DESCRIPTION OF THE TASK: Begin at the line containing "CONTACT (43, 2484)" in the entries below and end at the line containing "Grote comedyshow met"; transcribe that range exactly and nothing outside it.

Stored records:
-- Opening Marker --

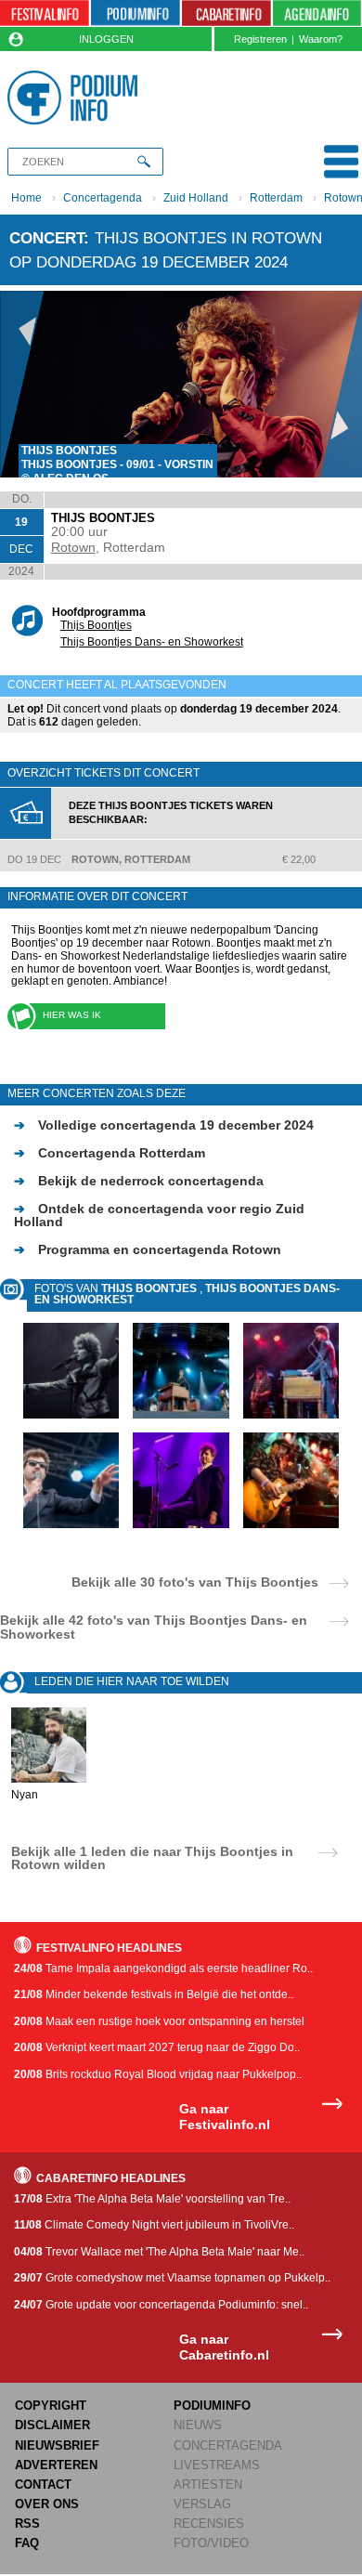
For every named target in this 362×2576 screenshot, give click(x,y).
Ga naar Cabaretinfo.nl (224, 2347)
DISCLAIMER (52, 2425)
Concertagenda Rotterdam (109, 1152)
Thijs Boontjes (96, 625)
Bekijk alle (194, 1582)
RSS (27, 2523)
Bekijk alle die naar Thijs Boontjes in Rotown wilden (152, 1858)
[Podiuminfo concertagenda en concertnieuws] (135, 13)
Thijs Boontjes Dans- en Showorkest (151, 641)
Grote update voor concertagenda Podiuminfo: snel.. (161, 2304)
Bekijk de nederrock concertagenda (139, 1180)
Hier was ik (72, 1015)
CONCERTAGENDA (228, 2445)
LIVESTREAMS (217, 2465)
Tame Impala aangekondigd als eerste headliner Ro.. (163, 1968)
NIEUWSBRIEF (57, 2445)
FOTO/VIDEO (211, 2543)
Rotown (73, 547)
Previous (22, 384)
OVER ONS (47, 2504)
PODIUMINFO (212, 2406)
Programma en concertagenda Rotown (147, 1249)
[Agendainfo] (317, 13)
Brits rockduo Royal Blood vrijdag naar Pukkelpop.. (158, 2074)
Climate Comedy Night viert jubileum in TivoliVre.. (154, 2224)
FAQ (27, 2543)
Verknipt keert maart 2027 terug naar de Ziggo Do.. (157, 2047)
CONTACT (43, 2484)
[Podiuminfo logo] (76, 97)
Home (26, 197)
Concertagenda (102, 197)
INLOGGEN (106, 39)
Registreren (260, 39)
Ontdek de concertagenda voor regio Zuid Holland (159, 1215)
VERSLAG (202, 2504)
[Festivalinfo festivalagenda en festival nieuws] (44, 13)
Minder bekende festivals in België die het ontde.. (153, 1994)
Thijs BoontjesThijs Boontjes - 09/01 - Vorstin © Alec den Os (117, 464)
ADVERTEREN (56, 2465)
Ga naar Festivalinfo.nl (224, 2116)
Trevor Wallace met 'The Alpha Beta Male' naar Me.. (159, 2251)
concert (46, 238)
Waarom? (321, 39)
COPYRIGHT (50, 2406)
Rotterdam (276, 197)
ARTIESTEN (208, 2484)
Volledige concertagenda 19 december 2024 (164, 1125)
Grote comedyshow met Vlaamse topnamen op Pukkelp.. (172, 2277)
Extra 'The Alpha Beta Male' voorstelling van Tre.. (152, 2198)
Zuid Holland (195, 197)
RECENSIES (209, 2523)
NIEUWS (198, 2425)
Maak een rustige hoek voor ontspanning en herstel (159, 2021)
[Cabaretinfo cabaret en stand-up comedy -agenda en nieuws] (226, 13)
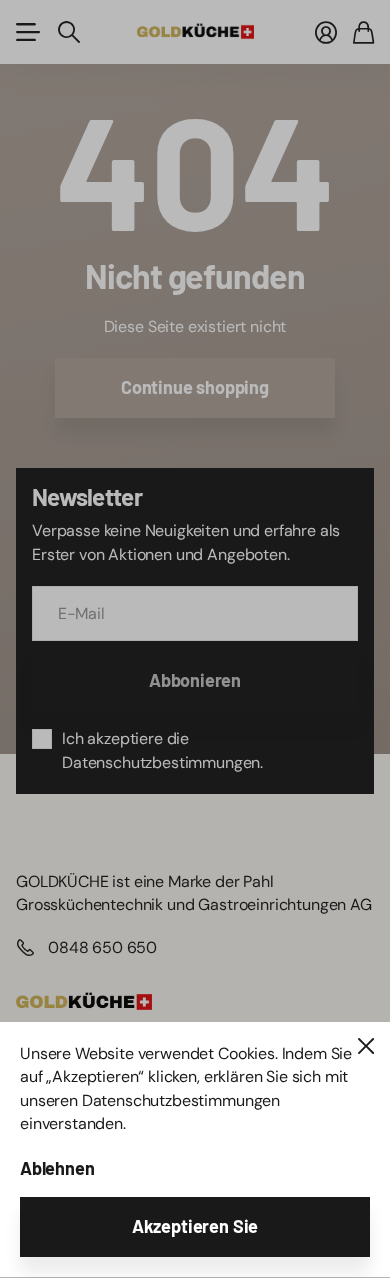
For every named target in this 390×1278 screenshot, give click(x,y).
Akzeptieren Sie (195, 1226)
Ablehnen (57, 1168)
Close (366, 1046)
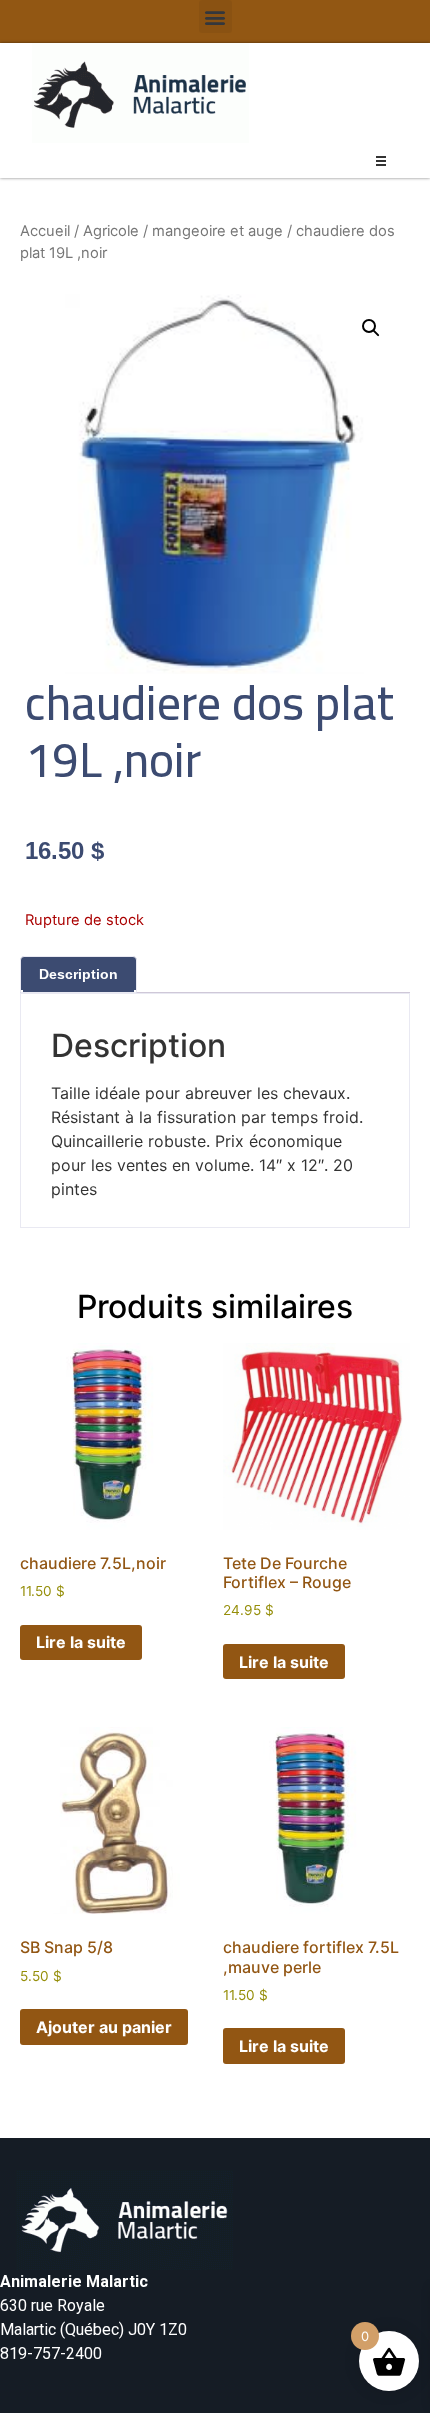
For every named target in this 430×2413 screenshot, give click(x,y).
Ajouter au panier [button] (104, 2027)
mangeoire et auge (217, 231)
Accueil (45, 231)
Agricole (111, 231)
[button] (215, 16)
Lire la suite (81, 1642)
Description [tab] (78, 974)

-- Closing Marker --

TASK OUTPUT:
CONTACT (43, 2484)
[Podiuminfo logo] (76, 97)
Home (26, 197)
Concertagenda (102, 197)
INLOGGEN (106, 39)
Registreren (260, 39)
Ontdek de concertagenda voor regio Zuid Holland (159, 1215)
VERSLAG (202, 2504)
[Festivalinfo festivalagenda en festival nieuws] (44, 13)
Minder bekende festivals in België die het ontde.. (153, 1994)
Thijs BoontjesThijs Boontjes - 09/01 - Vorstin © Alec den Os (117, 464)
ADVERTEREN (56, 2465)
Ga naar Festivalinfo.nl (224, 2116)
Trevor Wallace met 'The Alpha Beta Male' naar Me.. (159, 2251)
concert (46, 238)
Waarom? (321, 39)
COPYRIGHT (50, 2406)
Rotterdam (276, 197)
ARTIESTEN (208, 2484)
Volledige concertagenda 19 december 2024 (164, 1125)
Grote comedyshow met Vlaamse topnamen op Pukkelp.. (172, 2277)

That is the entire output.